The Great Barrier Reef should be added to a list of world heritage sites that are “in danger”, according to United Nations officials.
Australian officials plan to challenge the UN move as politically motivated.
UNESCO, the world body’s educational, scientific and cultural agency, on Monday recommended placing the massive coral ecosystem on the list, ahead of a July meeting of the World Heritage Committee in Fuzhou, China.
The UNESCO report urges Australia to take “accelerated action at all possible levels” to address the threat from climate change. Australia is one of the only wealthy nations that has not pledged to reach net-zero emissions by 2050, and is facing pressure to do so.
The country’s environment minister, Sussan Ley, said in a statement yesterday that Australia would “strongly oppose” the draft recommendation, which she said was a “backflip on previous assurances from UN officials”.
“We have been singled out,” she said in an interview on Australia’s state broadcaster. “There’s about 82 properties that are at risk of climate change... and they’ve singled out Australia for this unprecedented approach.”

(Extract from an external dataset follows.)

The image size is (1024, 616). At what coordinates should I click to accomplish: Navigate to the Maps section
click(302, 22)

Greenpeace Australia Pacific chief executive David Ritter said the country’s politicians “are finding that they cannot hide from the truth forever”.
“For too long, a succession of Australian prime ministers have hidden behind the big lie that you can protect the Great Barrier Reef without rapidly reducing greenhouse gas emissions from burning coal, oil and gas,” he said. The reef was “paying the price” for Australia’s failure to reduce emissions, he added.

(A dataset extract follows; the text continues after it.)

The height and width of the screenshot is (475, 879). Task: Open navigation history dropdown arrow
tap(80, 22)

The US officially rejoined the Paris climate accord in February, marking its return to the global effort to prevent the planet from warming past a critical threshold.
The Great Barrier Reef has been hit hard by rising temperatures in recent years. Underwater heat waves triggered coral bleaching events in 2016, 2017 and 2020 so severe that scientists say that the reef will never look the same again.

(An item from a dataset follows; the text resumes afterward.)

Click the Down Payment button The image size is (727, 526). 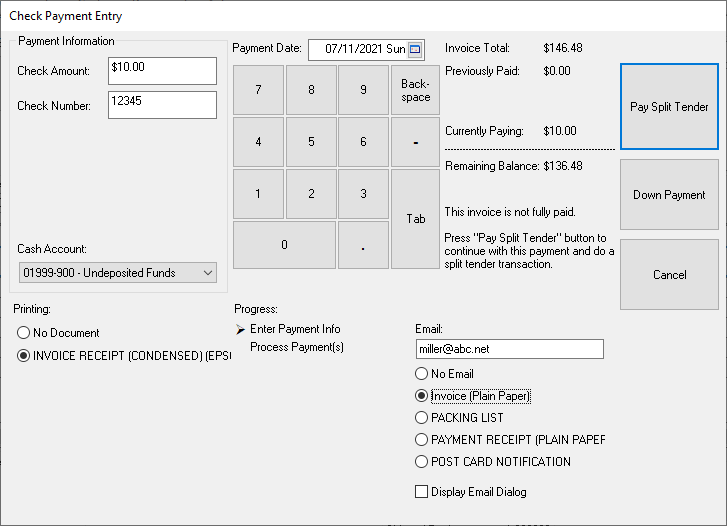click(669, 195)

Coral bleaching occurs when corals are stressed by a change in environmental conditions. They react by expelling the symbiotic algae that live in their tissues and then turn completely white.
The reef is important to Australia. Government officials successfully lobbied for details of damage to the reef to be scrubbed from a 2016 UNESCO report on threatened heritage sites so that it would not affect tourism. Before the coronavirus pandemic, more than two million tourists travelled to Queensland state each year from all over the world to visit the reef.